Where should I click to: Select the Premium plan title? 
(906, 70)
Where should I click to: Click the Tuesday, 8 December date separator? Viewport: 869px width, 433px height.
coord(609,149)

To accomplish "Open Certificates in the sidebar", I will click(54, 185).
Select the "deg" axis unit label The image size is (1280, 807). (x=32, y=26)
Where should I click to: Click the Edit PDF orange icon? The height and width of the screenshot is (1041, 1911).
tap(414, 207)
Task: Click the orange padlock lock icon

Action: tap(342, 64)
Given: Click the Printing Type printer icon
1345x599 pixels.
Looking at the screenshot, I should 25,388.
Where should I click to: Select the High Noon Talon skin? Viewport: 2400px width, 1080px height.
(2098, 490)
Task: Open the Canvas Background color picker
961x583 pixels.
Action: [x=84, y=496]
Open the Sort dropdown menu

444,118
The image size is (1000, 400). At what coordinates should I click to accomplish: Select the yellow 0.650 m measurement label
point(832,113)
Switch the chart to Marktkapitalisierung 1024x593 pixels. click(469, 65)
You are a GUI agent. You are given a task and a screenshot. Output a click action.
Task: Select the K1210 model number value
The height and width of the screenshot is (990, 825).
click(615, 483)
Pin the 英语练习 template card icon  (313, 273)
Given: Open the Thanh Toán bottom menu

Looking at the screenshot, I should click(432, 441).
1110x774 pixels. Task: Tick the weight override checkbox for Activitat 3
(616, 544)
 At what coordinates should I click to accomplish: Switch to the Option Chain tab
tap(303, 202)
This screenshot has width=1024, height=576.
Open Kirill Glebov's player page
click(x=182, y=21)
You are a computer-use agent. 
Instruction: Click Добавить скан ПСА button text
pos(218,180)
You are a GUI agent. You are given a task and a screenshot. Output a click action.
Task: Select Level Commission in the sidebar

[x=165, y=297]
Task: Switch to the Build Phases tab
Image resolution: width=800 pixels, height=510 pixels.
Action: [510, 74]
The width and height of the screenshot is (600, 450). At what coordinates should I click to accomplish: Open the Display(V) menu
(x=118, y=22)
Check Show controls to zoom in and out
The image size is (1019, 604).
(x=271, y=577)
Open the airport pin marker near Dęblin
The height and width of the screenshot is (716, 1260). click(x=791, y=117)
-------------------------
*Problem statement*.
Nothing in the records may change; output all of them exactly.

*Problem solution*.
Where should I click to: Select the Premium plan title? 
(906, 70)
Where should I click to: Click the Tuesday, 8 December date separator? Viewport: 869px width, 433px height.
coord(609,149)

To accomplish "Open Certificates in the sidebar", I will click(54, 185).
Select the "deg" axis unit label The image size is (1280, 807). (x=32, y=26)
Where should I click to: Click the Edit PDF orange icon? The height and width of the screenshot is (1041, 1911).
tap(414, 207)
Task: Click the orange padlock lock icon

Action: tap(342, 64)
Given: Click the Printing Type printer icon
1345x599 pixels.
Looking at the screenshot, I should 25,388.
Where should I click to: Select the High Noon Talon skin? Viewport: 2400px width, 1080px height.
(2098, 490)
Task: Open the Canvas Background color picker
961x583 pixels.
Action: [x=84, y=496]
Open the Sort dropdown menu

444,118
The image size is (1000, 400). At what coordinates should I click to accomplish: Select the yellow 0.650 m measurement label
point(832,113)
Switch the chart to Marktkapitalisierung 1024x593 pixels. click(469, 65)
You are a GUI agent. You are given a task and a screenshot. Output a click action.
Task: Select the K1210 model number value
The height and width of the screenshot is (990, 825).
click(615, 483)
Pin the 英语练习 template card icon  (313, 273)
Given: Open the Thanh Toán bottom menu

Looking at the screenshot, I should click(432, 441).
1110x774 pixels. Task: Tick the weight override checkbox for Activitat 3
(616, 544)
 At what coordinates should I click to accomplish: Switch to the Option Chain tab
tap(303, 202)
This screenshot has width=1024, height=576.
Open Kirill Glebov's player page
click(x=182, y=21)
You are a computer-use agent. 
Instruction: Click Добавить скан ПСА button text
pos(218,180)
You are a GUI agent. You are given a task and a screenshot. Output a click action.
Task: Select Level Commission in the sidebar

[x=165, y=297]
Task: Switch to the Build Phases tab
Image resolution: width=800 pixels, height=510 pixels.
Action: [510, 74]
The width and height of the screenshot is (600, 450). At what coordinates should I click to accomplish: Open the Display(V) menu
(x=118, y=22)
Check Show controls to zoom in and out
The image size is (1019, 604).
(x=271, y=577)
Open the airport pin marker near Dęblin
The height and width of the screenshot is (716, 1260). click(x=791, y=117)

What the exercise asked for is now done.